The report, entitled “The Data Revolution: How the Philippines Can Capture the Digital Trade Opportunity at Home and Abroad,” said the country’s digital exports in 2017 were estimated to be worth over P187 billion, making digital exports the country’s sixth largest sector and accounting for 5.4% of its total export value.
However, the report, published by the Hinrich Foundation, noted that while the figures appeared substantial, digital exports were primarily driven by the Philippines’ large IT-BPO sector.
Digital export revenues from e-commerce, on the other hand, were significantly low. Comparatively, Vietnam’s e-commerce export revenues were estimated to be 110 times that of the Philippines in 2017, said the report.
“This is attributable in part to the Philippines’s inadequate Information and Communications Technology (ICT) infrastructure-in 2016, the country had the slowest reported internet speeds in Asia Pacific.”
But the report also observed signs of an upturn owing to the Philippines’ rapidly increasing Internet and smartphone penetration rate and a national roadmap to advance e-commerce.

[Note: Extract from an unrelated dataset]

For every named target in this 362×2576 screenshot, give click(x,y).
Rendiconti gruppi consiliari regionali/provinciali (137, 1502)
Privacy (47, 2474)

“If the Philippines fully leverages the opportunities afforded by digital trade, it is estimated that its digital exports would grow even more rapidly by a massive 218 percent to reach P594 billion (US$11.8 billion) by 2030,” it added.
For digitally enabled export products, particularly fast-moving consumer goods, their value was estimated to be P1 billion in 2017. This value “could grow almost 300 times to reach P315 billion (US$6.2 billion) by 2030,” the paper said.
“This growth is expected to be largely driven by expanding e-commerce exports, which currently have a very small base in the country.”
Citing Philippine Statistics Authority data, the report said the Philippine e-commerce market in 2015 accounted for only 0.5% of retail transactions in the country, “reflecting an immense export potential for Philippine businesses.”
However, most local businesses have yet to tap the export opportunity, with less than 8% currently engaged in direct exporting, versus 16% in East Asian and Pacific economies on average.
“Philippine businesses, particularly Small and Medium Enterprises (SMEs), still face substantial challenges in bridging the gap to global markets. They often lack the resources to research international sales opportunities, build global business networks and promote their products overseas,” said the report.
To realize the full potential of digital trade, it said policymakers will need to ensure open data flows and interoperability, promote innovation-oriented approaches to copyright and intermediary liability regulations, and minimize border frictions.
“Digital trade is crucial not only as a way to increase and diversify the Philippines’s export base, but also for helping Philippine firms leverage digital technologies across every sector of the economy,” said the paper.
“It is in the Philippines’s interest to ensure a strong domestic ecosystem for digital trade and to also play a role in advocating strongly for digital trade to remain open in the Asia Pacific to safeguard the potential benefits for Philippine firms.”